Preparar café con cafetera Philips utilizando grano molido es un proceso sencillo que, si se realiza correctamente, garantiza una extracción equilibrada y aromática. A diferencia de las cápsulas o el espresso tradicional, muchas cafeteras de goteo de esta marca permiten la flexibilidad de usar café en grano molido, lo que te da control sobre la intensidad del sabor. El primer paso fundamental es asegurar que tu máquina esté limpia y lista: vacía el depósito de agua si está sucio, enjuágalo con agua caliente sin detergente para eliminar residuos de café anterior, y colócalo en su sitio. A continuación, retira el filtro desechable (si viene incluido) o instala un filtro nuevo en el portafiltros. La elección del tipo de filtro es crítica; si tu cafetera usa filtros de papel rectangulares típicos de goteo, asegúralo bien para que no se caiga al depositar el café.

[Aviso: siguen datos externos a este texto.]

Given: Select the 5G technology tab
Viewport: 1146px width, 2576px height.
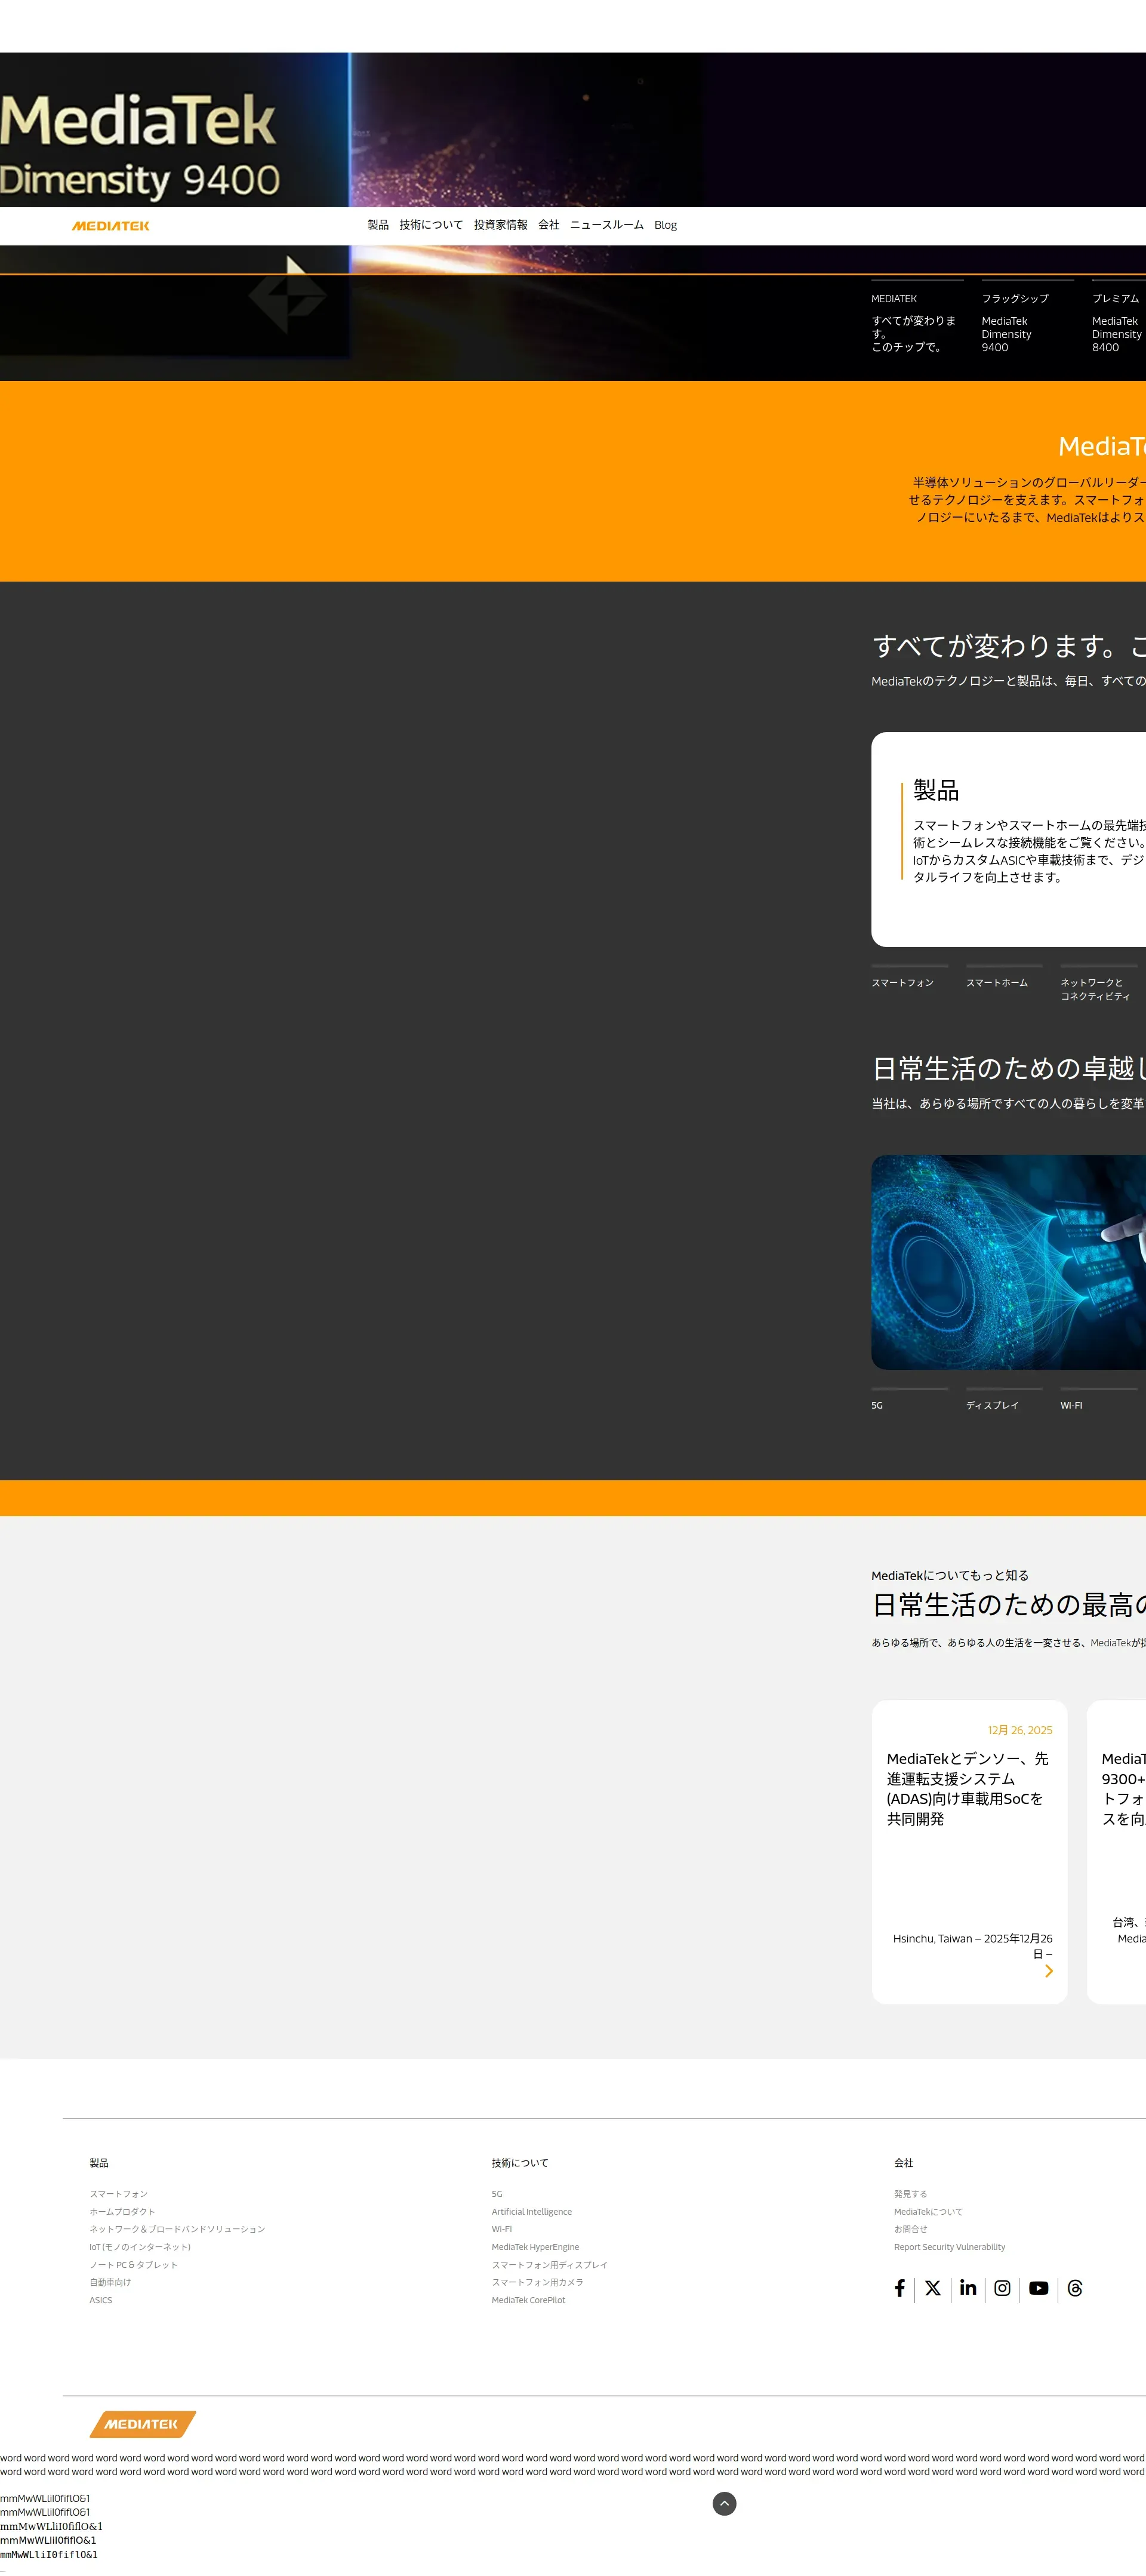Looking at the screenshot, I should click(877, 1405).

La cantidad y la molienda son los dos factores técnicos más importantes. Para una taza estándar (125-150 ml), la regla general es usar aproximadamente 7 a 9 gramos de café. Si prefieres un sabor más intenso, puedes subir a 10 gramos, pero cuidado con el amargor excesivo. Respecto a la molienda, para cafeteras de goteo Philips se recomienda una molienda media o media-gruesa, similar a la arena de playa. Una molienda demasiado fina obstruirá el filtro y hará que el café salga muy lento y con un sabor rancio; por el contrario, una molienda muy gruesa permitirá que el agua pase demasiado rápido, resultando en un café aguado y débil. Coloca el café en el filtro de forma uniforme, sin compactarlo con la cuchara, para que el flujo del agua sea constante a través de todo lecho de café.
Una vez depositado el café, llega el momento de configurar la máquina. La mayoría de las cafeteras Philips modernas tienen un botón único o un selector de intensidad. Si tu modelo tiene ajuste de intensidad, comienza con el nivel medio y ajusta en futuras preparaciones según tu gusto: niveles más altos suelen retener el agua un poco más tiempo o usar más café por defecto si es automático, mientras que los niveles bajos producen una extracción más rápida y ligera. Si es un modelo básico, simplemente enciende la cafetera. El sistema de calentamiento elevará el agua a la temperatura óptima (entre 90°C y 96°C) y la derramará en espiral sobre el café. Es crucial que el depósito de agua esté lleno hasta la marca máxima indicada, ya que una falta de agua puede dañar la resistencia o provocar que la cocción se detenga a mitad.
Mientras el café gotea en la jarra, puedes preparar tu taza. Para un resultado profesional, calienta previamente las tazas con agua caliente para evitar que la temperatura del café baje drásticamente al servirse. Observa el color del líquido: debe ser un marrón ámbar claro; si sale negro intenso y burbujeante de forma excesiva, la molienda era probablemente demasiado fina. Si escapa por los bordes del filtro o se ve muy claro casi de inmediato, la molienda era demasiado gruesa. Al terminar el proceso, retira la jarra con cuidado (estará caliente) y sirve tu café inmediatamente para disfrutar de sus aromas volátiles. No olvides desechar el filtro usado con el poso y enjuagar el portafiltros rápidamente si vas a usarlo de nuevo pronto, aunque la limpieza profunda se recomienda tras cada uso.
Dominar el arte de hacer café molido en tu cafetera Philips no requiere ser un barista profesional, pero sí prestar atención a los detalles como la frescura del grano, la precisión de la molienda y la limpieza constante de la máquina. Al ajustar estos parámetros según tus preferencias personales, podrás transformar una rutina cotidiana en un ritual placentero que te acompañe durante todo el día. Recuerda que la práctica hace al maestro: no dudes en experimentar con distintos orígenes de café o ligeros ajustes en la cantidad para encontrar tu bebida perfecta.